### WHAT THE TASK ASKS
Wherever the string "Sort" appears in the records, return the line that holds it.

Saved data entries
-*-*-

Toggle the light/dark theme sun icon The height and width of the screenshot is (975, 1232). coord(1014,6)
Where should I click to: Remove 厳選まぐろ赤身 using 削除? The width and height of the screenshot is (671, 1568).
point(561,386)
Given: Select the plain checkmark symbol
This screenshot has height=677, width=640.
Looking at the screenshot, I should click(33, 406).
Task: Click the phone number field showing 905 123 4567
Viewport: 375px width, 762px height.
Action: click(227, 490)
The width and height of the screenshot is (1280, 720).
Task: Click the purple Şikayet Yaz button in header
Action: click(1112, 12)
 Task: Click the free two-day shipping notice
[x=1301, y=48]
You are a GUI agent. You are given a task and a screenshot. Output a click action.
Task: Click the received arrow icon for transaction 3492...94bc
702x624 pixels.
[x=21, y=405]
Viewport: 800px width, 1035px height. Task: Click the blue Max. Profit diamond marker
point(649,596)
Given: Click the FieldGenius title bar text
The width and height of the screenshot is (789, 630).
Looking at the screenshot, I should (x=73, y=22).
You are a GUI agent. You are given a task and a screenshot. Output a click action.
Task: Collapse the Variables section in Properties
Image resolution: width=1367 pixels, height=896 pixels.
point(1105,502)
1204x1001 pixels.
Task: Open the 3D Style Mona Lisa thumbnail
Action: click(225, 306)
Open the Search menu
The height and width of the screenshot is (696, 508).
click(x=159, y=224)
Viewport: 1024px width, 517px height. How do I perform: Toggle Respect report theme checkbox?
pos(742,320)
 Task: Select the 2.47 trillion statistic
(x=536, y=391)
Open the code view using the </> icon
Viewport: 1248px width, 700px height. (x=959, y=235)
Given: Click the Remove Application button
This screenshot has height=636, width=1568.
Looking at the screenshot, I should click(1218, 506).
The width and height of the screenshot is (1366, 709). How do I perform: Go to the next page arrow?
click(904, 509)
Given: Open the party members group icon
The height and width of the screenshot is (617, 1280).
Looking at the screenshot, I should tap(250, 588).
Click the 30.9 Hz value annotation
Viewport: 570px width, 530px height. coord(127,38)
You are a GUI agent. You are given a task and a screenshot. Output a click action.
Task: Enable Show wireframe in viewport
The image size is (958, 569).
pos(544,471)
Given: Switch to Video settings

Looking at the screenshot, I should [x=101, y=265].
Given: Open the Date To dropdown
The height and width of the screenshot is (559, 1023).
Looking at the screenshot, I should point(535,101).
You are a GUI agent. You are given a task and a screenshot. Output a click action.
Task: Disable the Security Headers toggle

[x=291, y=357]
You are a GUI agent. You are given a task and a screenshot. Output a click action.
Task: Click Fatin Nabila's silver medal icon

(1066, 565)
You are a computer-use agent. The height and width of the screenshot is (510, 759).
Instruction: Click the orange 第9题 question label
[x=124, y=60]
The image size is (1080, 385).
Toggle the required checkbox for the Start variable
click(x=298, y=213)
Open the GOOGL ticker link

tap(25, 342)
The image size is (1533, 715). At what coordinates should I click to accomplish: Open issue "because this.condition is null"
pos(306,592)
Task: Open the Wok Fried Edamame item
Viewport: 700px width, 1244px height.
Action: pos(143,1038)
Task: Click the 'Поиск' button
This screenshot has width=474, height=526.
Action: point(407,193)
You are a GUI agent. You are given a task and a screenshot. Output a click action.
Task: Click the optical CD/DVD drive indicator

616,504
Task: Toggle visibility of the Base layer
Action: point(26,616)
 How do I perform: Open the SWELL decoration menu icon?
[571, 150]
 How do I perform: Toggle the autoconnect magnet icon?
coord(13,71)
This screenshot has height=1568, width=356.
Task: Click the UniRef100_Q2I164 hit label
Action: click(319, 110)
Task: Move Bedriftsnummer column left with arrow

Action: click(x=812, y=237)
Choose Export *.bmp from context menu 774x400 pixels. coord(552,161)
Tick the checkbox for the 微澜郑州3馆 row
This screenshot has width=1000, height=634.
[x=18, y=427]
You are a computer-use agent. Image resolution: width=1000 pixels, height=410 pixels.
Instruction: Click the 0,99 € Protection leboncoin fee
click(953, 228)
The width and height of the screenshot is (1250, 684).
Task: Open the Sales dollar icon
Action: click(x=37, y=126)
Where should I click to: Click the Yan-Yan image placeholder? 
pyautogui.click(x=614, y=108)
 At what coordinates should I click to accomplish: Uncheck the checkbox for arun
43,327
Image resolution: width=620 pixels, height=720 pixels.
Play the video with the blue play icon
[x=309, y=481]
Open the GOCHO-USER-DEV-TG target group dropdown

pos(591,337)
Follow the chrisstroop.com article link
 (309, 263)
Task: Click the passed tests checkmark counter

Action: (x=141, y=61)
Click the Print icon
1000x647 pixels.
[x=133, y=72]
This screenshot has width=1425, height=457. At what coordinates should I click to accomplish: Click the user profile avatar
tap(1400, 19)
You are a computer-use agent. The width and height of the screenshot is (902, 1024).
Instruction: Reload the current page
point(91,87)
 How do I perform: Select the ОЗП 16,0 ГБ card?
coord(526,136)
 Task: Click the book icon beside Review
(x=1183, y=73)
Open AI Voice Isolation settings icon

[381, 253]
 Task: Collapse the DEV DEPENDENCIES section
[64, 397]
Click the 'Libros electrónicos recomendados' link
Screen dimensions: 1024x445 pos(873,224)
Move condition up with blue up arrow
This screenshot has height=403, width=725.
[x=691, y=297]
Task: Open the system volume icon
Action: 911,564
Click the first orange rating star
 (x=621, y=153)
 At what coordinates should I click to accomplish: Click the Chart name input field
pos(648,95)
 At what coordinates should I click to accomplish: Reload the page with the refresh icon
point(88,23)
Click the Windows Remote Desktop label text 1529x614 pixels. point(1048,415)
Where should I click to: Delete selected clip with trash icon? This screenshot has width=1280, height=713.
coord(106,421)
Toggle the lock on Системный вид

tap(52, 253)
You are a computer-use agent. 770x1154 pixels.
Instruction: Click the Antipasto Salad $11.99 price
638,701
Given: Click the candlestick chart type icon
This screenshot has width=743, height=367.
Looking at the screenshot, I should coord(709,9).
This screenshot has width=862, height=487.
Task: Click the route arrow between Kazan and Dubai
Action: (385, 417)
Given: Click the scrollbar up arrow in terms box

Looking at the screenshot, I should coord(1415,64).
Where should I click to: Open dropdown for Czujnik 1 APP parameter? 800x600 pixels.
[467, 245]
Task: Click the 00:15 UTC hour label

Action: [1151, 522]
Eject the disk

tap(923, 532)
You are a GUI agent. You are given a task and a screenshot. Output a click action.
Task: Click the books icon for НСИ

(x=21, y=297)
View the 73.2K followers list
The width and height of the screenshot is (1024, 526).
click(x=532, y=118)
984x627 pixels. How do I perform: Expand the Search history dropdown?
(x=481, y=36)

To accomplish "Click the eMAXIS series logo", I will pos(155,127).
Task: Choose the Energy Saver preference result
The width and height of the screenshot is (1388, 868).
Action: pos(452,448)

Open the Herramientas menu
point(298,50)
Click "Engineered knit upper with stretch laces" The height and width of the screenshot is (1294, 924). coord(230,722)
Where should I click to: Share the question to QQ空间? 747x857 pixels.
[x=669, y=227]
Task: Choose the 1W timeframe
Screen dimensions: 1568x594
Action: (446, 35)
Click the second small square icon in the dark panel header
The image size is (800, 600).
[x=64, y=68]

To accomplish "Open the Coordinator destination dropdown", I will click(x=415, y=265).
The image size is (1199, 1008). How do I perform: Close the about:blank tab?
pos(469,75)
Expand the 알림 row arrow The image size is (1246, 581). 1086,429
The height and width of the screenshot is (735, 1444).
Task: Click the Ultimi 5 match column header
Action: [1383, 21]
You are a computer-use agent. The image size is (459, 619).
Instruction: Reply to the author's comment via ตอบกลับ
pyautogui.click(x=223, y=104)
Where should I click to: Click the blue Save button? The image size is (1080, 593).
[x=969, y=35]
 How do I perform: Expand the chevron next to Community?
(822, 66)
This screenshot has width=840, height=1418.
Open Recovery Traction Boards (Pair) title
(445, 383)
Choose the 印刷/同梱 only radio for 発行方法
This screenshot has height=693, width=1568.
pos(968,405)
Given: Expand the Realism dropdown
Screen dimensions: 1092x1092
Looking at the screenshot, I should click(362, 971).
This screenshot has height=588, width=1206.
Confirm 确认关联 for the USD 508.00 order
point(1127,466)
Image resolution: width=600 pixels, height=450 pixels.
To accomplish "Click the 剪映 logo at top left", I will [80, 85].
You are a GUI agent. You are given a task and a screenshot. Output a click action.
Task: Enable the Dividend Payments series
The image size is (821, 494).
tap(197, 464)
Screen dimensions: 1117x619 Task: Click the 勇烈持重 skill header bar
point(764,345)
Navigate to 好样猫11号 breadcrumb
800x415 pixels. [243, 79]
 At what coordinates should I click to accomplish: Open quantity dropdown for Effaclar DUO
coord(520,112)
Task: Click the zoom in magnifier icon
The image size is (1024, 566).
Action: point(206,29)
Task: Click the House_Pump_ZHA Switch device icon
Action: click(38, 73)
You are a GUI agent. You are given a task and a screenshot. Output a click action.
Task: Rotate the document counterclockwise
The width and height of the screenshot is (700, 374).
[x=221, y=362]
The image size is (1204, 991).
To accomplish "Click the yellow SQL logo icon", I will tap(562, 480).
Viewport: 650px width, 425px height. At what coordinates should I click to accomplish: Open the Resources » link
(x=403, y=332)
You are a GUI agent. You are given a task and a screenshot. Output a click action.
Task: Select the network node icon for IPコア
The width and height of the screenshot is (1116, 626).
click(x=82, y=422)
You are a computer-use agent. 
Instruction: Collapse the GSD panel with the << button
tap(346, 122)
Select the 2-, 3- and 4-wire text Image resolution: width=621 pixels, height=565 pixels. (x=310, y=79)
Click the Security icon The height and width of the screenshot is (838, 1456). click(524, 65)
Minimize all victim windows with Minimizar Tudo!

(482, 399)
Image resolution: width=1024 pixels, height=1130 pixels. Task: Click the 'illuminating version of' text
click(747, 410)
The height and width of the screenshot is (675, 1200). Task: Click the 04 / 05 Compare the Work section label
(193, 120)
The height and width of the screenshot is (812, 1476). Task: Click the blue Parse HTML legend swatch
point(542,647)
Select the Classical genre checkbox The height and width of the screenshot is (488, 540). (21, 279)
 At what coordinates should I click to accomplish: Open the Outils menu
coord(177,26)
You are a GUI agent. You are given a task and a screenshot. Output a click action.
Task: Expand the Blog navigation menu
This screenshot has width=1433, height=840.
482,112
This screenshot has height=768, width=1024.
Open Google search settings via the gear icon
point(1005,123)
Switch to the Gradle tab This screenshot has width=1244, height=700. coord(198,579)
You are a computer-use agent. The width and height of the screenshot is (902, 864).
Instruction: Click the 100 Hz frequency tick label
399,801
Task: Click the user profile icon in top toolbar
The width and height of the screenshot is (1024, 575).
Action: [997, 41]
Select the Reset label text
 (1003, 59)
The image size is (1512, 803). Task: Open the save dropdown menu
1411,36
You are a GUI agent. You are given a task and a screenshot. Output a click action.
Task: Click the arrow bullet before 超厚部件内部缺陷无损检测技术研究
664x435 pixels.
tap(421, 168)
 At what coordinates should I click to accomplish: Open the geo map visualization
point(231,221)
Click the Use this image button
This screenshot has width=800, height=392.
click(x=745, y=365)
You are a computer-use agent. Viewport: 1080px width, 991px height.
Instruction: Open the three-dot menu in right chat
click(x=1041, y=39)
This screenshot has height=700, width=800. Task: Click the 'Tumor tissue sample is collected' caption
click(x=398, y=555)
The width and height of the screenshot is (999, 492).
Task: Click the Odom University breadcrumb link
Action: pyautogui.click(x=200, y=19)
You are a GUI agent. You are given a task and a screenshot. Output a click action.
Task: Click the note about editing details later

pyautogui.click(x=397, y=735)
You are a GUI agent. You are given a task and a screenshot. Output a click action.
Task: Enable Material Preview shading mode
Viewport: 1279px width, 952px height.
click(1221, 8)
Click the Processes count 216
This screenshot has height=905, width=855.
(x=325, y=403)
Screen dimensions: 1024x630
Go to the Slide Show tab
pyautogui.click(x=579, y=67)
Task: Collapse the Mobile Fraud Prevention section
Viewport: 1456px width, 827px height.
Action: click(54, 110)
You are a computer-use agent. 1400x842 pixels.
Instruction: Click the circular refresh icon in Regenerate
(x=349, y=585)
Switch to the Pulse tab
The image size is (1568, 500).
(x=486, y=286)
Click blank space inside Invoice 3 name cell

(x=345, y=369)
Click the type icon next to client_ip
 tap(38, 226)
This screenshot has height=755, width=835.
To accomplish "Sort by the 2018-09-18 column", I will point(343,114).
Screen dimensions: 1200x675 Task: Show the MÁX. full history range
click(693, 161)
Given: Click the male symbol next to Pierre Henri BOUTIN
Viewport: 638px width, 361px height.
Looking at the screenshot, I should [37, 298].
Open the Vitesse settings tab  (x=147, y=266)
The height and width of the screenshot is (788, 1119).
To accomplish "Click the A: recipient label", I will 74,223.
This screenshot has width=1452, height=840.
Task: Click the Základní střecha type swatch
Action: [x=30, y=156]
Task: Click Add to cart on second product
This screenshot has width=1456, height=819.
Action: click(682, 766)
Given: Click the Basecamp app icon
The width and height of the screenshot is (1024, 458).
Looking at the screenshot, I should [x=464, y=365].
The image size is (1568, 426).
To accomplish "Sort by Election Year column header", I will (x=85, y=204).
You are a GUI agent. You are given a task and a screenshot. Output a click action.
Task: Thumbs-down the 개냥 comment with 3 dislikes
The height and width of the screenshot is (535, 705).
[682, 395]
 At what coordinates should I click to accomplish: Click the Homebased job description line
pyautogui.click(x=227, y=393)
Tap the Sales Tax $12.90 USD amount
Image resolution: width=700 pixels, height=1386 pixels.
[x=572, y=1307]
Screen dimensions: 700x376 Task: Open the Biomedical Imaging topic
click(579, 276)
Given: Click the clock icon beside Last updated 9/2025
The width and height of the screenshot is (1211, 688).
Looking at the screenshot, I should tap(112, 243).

-*-*-

### ANSWER AREA
To accomplish "Sort by the 2018-09-18 column", I will point(343,114).
To accomplish "Sort by Election Year column header", I will (x=85, y=204).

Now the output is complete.